In questi giorni, mentre Trump chiede alla sua troupe di mandare l’Ave Maria di Schubert cantata da Pavarotti in onore del “grande patriota” che è svenuto per il caldo (e nessuno sembra notare che in America l’Ave Maria si canta per lo più ai funerali), dopo di che senza fare una piega si mette a ballare al ritmo di YMCA, Kamala Harris sta dando interviste a raffica su tutti i media possibili. Ma si guarda bene dallo spiegare in dettaglio quali saranno le sue politiche. Può darsi che siano di piccolo cabotaggio, ma in ogni caso fa bene a tenerle per sé. Chi non ha ancora deciso, se alla fine la voterà non lo farà per motivi ponderati e per aver analizzato le sue proposte. Se non ha ancora deciso adesso, a tre settimane dalle elezioni, può darsi che alla fine la voti per motivi estemporanei, contingenti, effimeri; anche cretini. La democrazia non è solo il modello politico in cui il voto del cretino conta quanto il voto dell’intelligente; è anche e soprattutto quello in cui il voto cretino conta come il voto intelligente, e così deve restare, perché di alternative non se ne vedono, e perché il voto intelligente di oggi può essere il voto cretino di domani, e viceversa. Quanti sapientissimi intellettuali, nel corso degli ultimi cento anni, non hanno sostenuto regimi politici orrendi, con argomenti che a loro parevano intelligentissimi, mentre erano tutt’altro?

Ma non è una situazione di cui si debba per forza andare fieri. Nel 1798, nove anni dopo la rivoluzione francese, Germaine Necker, o Madame de Staël, scrisse un saggio intitolato Delle circostanze attuali che possono terminare la Rivoluzione e dei principi che devono fondare la Repubblica in Francia. Sosteneva che anche se si vuole fondare il governo “sulla natura delle cose” non si può pretendere che le classi degli imprenditori e dei lavoratori (che lei riuniva nell’espressione “classi industriose”) vivano in uno stato di perenne campagna elettorale. È vero, non ha usato proprio questo termine.

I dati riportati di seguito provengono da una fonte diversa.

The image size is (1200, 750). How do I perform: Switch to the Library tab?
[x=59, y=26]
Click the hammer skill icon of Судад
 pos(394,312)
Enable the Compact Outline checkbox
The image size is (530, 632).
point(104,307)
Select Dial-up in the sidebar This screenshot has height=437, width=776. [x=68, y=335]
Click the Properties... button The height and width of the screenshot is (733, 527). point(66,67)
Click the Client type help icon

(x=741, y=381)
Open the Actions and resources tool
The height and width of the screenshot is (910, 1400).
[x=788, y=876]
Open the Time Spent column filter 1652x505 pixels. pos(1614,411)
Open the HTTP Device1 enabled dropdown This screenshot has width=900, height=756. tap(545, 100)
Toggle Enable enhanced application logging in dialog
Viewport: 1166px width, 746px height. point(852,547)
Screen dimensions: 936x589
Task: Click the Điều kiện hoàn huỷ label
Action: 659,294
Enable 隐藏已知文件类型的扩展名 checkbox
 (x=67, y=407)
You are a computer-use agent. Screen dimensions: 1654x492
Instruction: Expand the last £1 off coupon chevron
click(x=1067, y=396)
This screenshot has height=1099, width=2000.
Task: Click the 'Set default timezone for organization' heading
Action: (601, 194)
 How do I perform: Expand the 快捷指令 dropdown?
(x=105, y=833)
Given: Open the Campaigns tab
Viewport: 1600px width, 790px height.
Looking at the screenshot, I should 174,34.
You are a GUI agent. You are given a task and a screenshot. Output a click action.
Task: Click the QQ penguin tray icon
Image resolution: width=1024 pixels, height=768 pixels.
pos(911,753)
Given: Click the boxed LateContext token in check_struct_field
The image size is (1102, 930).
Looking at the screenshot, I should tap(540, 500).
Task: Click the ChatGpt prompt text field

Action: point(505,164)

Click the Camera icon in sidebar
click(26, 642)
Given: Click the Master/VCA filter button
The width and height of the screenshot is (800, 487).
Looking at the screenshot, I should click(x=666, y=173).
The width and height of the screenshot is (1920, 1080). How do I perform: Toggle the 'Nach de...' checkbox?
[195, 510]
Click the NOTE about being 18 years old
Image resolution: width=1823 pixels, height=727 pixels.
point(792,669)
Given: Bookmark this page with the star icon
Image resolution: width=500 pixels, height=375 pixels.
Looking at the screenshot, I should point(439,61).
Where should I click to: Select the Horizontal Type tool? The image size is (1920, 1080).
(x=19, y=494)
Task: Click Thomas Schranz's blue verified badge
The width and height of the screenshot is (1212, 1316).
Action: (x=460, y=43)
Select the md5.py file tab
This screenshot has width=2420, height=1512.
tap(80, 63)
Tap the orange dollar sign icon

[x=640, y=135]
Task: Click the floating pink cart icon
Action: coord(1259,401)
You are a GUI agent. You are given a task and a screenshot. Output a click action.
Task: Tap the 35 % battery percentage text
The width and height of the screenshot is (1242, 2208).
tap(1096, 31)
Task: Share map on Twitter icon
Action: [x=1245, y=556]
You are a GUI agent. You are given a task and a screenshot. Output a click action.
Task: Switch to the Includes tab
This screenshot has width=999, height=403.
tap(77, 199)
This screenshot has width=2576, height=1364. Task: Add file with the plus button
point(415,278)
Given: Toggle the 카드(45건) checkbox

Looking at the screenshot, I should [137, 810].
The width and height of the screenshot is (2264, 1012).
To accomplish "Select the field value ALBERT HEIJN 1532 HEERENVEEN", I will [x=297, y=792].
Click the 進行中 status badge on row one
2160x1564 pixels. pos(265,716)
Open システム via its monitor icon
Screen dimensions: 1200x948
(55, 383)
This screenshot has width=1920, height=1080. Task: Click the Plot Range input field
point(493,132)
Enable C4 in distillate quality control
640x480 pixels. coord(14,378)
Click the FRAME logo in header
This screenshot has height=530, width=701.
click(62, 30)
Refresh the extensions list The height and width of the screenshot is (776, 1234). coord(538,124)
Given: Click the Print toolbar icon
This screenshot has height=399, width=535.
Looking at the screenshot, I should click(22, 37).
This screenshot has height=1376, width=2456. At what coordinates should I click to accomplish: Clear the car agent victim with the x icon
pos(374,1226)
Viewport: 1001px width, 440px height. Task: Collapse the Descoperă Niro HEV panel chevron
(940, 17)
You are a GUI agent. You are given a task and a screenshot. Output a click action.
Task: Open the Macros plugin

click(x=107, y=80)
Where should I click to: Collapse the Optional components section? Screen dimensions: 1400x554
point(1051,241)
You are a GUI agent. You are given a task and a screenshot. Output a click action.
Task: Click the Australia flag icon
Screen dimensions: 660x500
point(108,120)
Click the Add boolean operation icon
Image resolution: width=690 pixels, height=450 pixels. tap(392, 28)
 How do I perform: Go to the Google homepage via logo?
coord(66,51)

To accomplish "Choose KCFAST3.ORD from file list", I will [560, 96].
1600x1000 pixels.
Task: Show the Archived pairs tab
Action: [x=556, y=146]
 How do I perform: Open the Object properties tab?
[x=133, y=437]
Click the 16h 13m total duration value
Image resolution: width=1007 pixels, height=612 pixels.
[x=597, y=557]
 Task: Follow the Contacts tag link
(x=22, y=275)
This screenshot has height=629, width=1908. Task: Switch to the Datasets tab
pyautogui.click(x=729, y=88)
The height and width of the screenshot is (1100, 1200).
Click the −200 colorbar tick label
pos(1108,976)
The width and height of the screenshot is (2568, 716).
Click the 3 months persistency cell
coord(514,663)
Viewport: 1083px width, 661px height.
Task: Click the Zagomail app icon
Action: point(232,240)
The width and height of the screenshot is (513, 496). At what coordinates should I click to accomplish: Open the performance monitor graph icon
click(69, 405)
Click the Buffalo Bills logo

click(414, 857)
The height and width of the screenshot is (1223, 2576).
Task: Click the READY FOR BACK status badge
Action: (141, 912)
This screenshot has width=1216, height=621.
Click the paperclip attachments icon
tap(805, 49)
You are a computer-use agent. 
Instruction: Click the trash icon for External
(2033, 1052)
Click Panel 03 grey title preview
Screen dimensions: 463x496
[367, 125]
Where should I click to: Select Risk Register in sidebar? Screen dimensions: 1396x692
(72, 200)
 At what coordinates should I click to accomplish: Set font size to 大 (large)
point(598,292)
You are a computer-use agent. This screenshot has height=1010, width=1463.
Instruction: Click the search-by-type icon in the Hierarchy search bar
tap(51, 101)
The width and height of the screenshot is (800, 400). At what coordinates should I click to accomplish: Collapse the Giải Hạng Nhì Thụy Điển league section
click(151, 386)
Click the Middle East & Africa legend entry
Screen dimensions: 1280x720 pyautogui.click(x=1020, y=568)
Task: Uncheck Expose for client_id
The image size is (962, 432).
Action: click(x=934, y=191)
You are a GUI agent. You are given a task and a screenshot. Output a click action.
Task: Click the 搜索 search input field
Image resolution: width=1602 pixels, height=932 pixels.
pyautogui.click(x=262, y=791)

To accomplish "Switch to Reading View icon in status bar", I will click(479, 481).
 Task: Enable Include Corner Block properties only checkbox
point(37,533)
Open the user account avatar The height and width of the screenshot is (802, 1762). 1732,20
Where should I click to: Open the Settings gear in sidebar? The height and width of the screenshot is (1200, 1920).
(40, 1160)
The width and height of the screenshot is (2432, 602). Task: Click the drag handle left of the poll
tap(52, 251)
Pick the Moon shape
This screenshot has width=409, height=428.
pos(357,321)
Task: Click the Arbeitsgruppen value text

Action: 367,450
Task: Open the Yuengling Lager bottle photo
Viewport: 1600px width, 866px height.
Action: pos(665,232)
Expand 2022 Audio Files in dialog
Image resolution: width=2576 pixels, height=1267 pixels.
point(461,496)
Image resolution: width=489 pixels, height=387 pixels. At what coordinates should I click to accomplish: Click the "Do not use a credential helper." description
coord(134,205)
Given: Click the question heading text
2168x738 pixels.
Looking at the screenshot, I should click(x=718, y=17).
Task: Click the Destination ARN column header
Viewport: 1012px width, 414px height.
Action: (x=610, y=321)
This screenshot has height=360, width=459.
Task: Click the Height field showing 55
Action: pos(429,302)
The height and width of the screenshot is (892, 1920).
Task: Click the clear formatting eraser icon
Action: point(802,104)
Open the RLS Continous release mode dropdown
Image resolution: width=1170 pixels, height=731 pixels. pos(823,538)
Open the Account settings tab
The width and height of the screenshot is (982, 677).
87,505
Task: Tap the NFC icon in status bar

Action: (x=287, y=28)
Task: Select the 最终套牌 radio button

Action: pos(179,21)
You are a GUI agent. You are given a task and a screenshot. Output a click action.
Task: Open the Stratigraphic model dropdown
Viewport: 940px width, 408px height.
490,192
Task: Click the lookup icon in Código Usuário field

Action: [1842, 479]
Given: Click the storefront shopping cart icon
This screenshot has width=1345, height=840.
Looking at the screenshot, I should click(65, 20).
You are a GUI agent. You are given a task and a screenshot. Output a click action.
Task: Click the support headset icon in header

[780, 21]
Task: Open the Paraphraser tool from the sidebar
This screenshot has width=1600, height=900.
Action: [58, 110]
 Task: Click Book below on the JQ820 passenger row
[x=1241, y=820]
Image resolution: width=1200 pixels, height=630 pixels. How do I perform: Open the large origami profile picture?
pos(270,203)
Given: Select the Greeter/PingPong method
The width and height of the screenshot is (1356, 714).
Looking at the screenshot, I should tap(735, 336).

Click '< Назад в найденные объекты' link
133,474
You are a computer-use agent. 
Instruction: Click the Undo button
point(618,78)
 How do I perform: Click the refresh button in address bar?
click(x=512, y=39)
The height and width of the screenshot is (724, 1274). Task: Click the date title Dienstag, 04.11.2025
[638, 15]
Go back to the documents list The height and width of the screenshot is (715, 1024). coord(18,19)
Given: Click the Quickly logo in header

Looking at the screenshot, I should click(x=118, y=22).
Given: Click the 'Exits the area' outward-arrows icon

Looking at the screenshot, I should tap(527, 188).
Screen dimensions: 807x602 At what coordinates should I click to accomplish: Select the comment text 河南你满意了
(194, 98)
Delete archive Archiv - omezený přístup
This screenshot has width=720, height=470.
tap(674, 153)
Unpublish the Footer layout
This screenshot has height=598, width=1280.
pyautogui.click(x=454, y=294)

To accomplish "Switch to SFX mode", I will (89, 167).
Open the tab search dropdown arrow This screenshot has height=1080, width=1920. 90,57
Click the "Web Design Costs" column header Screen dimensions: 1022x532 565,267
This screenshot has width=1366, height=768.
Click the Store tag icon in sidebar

Pensava a quel periodo storico in cui i cittadini ateniesi con diritto di voto deliberavano ogni giorno sulla pubblica piazza, in un regime assembleare permanente (oggi appropriato dai media),  disfacendo oggi quello che avevano fatto ieri e viceversa. Perché, aggiungeva, non bisogna mai perdere di vista “che l'opinione pubblica ama la quiete, desidera far fortuna e conservarla, e sarà sempre più interessata all'amministrazione che alla politica”. Nemmeno bisogna perdere di vista, aggiungerei, che se la politica adotta il linguaggio del cretino in fondo al bar, quello che ha una spiegazione per tutto e non sta a sentire nessuno, è per la disperazione di non sapere più qual è il suo ruolo.